Logan Riggs comments on Towards a New Impact Measure

Logan Riggs Sep 19, 2018, 2:26 AM
1 point
Would an AUP agent ever want to self-modify to get rid of it’s penalty and just keep it’s utility function?
I’m a little confused on my question: I’m not sure if this is included in the wireheading objection, the embedded agency flaw, or some third alternative.
- TurnTrout Sep 19, 2018, 2:38 AM
  2 points
  Parent
  No, for the same reason normal maximizers generally don’t choose to modify their goals into something totally different: doing so leads to different, less-desirable optimization occurring. See: basic AI drive 3 or Self-Modification of Policy and Utility Function in Rational Agents.
  
  Food for thought: why do we not suspect it would just prefer to keep the penalty term, discarding the utility? Both contribute to the composite, after all.
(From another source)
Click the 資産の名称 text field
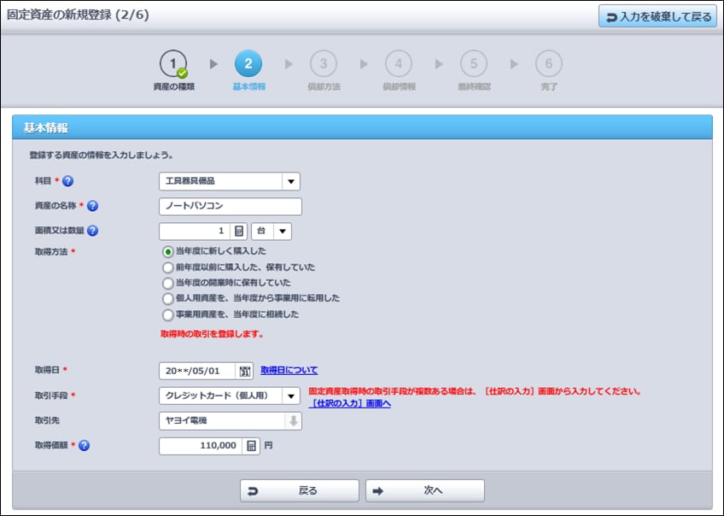The image size is (724, 516). (230, 206)
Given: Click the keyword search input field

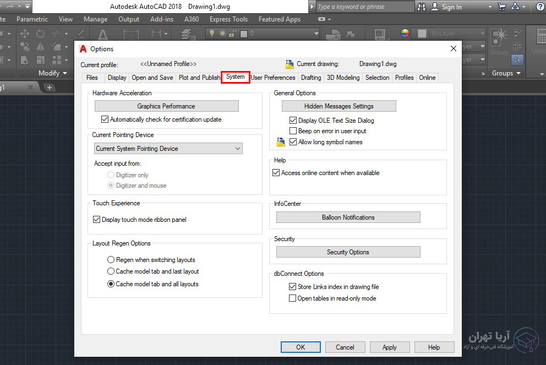Looking at the screenshot, I should 365,7.
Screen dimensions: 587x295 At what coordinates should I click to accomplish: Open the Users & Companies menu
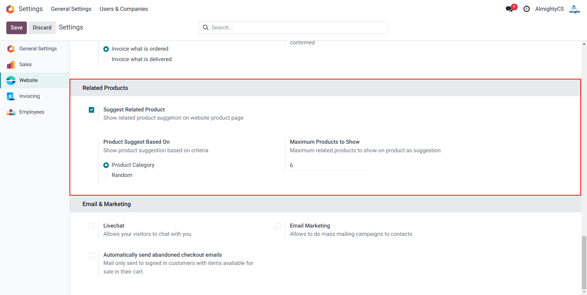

  - Logan Riggs Sep 19, 2018, 3:04 AM
    2 points
    Parent
    From a basic understanding of Hutter’s paper that you linked, agents will not self-modify if it affects their utility function (because that plan produces less original utility).
    Re-reading your post:
    This isn’t a penalty “in addition” to what the agent “really wants”; u′A (and in a moment, the slightly-improved u′′A) is what evaluates outcomes.
    Clearly states that the penalty is part of the utility function that the agent will “really want”